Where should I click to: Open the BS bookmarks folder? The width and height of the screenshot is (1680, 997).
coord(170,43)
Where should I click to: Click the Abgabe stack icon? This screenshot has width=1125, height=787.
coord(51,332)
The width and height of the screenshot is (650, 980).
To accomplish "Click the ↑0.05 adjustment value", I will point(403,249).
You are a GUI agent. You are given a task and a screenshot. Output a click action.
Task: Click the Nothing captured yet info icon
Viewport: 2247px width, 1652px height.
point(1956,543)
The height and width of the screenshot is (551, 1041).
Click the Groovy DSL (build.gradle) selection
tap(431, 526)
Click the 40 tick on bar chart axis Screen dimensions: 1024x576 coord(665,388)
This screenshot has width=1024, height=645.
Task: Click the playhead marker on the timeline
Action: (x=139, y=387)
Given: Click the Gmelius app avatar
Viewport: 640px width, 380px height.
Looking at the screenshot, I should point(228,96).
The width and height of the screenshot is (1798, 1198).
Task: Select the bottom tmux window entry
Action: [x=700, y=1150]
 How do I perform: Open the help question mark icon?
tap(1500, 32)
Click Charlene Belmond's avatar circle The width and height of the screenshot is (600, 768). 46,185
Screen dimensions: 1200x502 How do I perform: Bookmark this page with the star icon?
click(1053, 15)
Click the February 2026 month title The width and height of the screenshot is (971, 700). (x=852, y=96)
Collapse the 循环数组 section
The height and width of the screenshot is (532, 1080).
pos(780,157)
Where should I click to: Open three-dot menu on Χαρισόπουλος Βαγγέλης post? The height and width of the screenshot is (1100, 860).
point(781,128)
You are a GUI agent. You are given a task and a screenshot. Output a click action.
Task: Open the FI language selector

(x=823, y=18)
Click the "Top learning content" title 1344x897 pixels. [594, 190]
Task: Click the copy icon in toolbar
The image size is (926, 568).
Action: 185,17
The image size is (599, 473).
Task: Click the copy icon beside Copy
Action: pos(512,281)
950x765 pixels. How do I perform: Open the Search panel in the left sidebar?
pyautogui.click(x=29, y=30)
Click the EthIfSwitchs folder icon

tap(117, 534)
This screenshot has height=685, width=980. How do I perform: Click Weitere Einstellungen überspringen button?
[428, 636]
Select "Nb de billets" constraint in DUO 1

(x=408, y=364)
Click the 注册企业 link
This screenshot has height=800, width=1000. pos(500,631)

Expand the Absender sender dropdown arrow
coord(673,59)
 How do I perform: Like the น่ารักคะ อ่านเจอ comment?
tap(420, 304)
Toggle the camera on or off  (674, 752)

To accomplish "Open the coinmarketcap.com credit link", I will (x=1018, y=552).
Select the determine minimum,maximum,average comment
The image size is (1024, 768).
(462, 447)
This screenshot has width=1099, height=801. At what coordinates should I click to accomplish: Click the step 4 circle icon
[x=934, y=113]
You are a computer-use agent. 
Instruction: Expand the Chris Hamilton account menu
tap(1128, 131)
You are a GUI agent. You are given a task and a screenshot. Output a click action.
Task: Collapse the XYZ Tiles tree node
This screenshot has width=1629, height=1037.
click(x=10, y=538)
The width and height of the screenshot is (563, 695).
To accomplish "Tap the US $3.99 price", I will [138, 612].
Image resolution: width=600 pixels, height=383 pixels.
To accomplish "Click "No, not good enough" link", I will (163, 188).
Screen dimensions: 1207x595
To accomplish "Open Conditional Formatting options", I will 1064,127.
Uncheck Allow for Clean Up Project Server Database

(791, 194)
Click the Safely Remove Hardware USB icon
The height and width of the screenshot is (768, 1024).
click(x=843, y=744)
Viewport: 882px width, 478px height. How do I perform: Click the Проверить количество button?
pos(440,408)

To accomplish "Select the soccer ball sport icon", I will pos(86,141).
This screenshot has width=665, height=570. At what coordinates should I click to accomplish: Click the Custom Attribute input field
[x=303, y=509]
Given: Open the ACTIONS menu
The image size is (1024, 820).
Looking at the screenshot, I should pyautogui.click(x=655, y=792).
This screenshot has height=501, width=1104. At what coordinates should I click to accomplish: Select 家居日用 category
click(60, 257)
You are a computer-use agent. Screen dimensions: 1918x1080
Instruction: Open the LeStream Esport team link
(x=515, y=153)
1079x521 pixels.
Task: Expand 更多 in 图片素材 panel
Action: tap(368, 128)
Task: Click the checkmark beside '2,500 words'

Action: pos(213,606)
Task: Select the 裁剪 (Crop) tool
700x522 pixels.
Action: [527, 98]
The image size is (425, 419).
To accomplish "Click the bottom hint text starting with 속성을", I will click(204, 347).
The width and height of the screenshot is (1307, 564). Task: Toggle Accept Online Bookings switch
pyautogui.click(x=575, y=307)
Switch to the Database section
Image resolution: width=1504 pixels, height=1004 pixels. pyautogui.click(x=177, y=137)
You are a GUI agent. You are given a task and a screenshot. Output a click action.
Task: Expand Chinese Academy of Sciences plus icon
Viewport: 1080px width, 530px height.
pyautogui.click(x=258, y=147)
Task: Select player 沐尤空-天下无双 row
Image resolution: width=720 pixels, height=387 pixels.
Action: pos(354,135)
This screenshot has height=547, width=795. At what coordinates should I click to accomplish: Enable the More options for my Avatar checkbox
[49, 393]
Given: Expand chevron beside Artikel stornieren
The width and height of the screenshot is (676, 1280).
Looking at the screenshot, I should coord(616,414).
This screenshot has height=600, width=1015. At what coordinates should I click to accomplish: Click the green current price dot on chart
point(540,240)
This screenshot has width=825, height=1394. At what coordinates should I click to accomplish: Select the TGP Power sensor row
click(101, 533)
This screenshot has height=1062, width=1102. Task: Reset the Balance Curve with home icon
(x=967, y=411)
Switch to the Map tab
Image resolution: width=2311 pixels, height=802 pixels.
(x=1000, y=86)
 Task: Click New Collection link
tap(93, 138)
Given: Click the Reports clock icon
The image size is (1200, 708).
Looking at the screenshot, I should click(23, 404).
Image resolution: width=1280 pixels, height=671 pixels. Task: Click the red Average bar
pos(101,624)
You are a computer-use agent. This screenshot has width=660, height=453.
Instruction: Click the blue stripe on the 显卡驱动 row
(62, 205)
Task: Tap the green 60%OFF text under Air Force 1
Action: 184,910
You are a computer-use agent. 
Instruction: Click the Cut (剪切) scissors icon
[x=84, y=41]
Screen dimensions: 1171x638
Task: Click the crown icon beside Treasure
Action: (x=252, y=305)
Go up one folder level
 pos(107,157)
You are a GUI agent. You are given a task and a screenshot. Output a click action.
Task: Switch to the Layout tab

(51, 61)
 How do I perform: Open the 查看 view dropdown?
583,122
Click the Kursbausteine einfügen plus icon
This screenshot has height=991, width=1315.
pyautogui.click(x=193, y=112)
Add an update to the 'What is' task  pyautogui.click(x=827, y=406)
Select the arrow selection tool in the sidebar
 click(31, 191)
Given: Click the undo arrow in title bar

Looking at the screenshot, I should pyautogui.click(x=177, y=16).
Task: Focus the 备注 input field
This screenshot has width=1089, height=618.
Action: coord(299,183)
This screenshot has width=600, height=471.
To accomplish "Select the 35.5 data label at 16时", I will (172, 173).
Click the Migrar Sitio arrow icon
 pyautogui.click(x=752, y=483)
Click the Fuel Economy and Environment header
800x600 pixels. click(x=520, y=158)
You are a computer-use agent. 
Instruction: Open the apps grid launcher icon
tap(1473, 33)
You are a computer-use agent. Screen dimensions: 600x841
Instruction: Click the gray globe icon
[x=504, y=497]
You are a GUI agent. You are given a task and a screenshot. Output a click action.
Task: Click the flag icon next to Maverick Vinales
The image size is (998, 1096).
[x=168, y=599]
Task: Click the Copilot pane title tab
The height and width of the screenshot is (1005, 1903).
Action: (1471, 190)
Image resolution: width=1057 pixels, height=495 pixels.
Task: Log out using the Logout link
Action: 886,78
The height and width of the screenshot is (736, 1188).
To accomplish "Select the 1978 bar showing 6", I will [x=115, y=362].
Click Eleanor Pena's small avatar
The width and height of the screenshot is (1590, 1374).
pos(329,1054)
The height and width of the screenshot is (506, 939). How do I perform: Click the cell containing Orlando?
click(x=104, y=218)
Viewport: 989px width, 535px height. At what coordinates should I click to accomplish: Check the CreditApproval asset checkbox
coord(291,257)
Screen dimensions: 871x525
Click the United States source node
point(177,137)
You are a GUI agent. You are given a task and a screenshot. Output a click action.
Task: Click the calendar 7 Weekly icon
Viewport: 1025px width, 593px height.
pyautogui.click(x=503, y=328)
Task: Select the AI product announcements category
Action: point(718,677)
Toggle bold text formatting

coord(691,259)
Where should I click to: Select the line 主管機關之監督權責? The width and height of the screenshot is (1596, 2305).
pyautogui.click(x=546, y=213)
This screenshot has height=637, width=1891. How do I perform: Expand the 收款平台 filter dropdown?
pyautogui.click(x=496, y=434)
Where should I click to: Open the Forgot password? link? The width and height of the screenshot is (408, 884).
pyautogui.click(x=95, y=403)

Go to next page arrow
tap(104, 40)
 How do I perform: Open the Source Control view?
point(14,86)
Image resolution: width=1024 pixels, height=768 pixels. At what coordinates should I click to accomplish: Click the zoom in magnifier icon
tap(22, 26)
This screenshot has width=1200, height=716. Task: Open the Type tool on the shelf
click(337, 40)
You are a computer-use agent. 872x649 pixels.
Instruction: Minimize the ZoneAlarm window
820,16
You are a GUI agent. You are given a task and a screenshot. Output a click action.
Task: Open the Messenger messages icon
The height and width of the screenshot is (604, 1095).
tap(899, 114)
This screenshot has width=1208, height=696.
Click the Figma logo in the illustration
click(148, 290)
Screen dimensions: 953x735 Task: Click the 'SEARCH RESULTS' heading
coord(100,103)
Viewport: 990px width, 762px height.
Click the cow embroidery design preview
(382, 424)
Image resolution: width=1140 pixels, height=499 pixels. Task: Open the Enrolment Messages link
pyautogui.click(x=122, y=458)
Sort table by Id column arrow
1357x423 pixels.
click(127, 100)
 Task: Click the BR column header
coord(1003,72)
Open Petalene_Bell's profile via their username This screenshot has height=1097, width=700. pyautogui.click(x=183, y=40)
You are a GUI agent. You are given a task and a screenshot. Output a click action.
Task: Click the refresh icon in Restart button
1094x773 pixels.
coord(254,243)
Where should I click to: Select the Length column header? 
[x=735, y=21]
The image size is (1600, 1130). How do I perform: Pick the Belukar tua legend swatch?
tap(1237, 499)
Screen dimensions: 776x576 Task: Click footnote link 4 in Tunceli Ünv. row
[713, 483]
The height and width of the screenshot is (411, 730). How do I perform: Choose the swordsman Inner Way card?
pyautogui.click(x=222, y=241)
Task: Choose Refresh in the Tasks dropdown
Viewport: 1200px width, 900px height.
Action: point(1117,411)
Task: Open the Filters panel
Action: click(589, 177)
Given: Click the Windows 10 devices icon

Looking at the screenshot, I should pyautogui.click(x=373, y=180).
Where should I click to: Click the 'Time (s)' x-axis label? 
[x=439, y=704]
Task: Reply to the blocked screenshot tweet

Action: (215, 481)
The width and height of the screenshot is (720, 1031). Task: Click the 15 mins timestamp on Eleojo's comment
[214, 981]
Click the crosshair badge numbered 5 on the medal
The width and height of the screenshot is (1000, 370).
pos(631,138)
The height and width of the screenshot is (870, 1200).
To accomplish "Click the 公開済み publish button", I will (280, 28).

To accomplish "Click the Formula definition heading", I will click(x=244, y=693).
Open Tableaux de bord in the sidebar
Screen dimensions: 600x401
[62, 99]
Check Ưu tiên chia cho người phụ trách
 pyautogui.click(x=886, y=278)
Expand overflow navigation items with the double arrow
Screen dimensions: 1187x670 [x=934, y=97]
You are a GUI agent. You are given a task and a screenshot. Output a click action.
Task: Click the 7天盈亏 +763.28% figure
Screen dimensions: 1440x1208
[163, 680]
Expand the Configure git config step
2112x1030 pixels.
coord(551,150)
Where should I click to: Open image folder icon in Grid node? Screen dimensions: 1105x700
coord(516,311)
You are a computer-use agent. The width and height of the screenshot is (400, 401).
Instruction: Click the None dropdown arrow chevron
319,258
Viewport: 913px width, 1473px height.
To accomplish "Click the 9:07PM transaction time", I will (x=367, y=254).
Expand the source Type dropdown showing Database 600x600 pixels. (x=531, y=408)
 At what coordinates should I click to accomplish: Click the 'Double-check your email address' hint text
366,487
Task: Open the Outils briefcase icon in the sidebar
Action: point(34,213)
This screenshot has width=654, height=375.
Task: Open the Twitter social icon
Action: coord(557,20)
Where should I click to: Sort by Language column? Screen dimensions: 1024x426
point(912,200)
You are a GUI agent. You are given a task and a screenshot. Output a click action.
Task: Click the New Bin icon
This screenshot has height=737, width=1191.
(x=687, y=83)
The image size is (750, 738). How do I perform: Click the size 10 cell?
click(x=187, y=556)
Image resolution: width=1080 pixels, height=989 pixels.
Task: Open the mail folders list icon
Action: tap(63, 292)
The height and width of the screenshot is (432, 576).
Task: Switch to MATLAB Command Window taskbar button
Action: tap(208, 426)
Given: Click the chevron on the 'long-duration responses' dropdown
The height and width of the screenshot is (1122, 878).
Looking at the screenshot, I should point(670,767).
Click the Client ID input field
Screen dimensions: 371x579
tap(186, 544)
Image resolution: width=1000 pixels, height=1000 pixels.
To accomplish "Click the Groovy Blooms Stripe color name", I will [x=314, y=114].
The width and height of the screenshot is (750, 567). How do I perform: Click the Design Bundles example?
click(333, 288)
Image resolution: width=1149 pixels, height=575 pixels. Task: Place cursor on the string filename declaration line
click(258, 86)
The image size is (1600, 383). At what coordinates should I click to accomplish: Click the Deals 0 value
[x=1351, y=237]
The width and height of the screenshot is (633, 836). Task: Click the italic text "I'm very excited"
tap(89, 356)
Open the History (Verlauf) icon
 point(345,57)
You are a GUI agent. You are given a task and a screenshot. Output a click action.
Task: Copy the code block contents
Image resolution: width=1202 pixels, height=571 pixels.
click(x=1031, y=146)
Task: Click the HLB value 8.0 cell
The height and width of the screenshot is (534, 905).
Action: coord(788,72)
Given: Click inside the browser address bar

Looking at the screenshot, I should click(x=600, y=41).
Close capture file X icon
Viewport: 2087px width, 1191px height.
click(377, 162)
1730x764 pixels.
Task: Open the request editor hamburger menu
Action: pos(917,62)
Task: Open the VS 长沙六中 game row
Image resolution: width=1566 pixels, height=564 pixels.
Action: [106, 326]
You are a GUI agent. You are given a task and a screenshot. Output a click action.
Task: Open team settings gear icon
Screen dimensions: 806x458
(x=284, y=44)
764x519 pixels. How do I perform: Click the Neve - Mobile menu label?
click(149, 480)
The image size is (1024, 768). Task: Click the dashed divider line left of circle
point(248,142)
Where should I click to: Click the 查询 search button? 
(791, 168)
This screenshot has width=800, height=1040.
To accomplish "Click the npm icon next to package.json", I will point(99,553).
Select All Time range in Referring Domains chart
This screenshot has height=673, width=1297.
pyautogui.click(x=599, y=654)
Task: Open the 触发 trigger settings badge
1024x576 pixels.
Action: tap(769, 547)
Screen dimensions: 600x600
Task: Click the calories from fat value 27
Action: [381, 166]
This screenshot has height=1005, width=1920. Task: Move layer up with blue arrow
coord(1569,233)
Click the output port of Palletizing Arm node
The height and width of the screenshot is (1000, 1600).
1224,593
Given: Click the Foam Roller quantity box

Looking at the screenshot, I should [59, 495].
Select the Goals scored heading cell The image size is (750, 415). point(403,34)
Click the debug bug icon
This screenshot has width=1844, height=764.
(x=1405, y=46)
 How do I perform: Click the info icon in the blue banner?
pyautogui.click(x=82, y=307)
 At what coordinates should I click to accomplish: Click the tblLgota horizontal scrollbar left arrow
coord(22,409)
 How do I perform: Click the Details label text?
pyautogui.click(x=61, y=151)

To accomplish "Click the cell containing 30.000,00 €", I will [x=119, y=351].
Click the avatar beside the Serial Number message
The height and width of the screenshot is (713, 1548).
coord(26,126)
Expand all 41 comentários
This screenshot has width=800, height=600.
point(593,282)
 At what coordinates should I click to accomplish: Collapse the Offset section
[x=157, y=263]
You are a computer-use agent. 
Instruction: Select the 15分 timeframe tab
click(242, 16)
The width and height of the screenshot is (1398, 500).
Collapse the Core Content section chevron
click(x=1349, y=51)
————
§ Task brief
Nothing but lines that contain "settings" should appear in the answer. Copy each from the records.

§ Solution to the exercise
Task: Open team settings gear icon
Task: Open the 触发 trigger settings badge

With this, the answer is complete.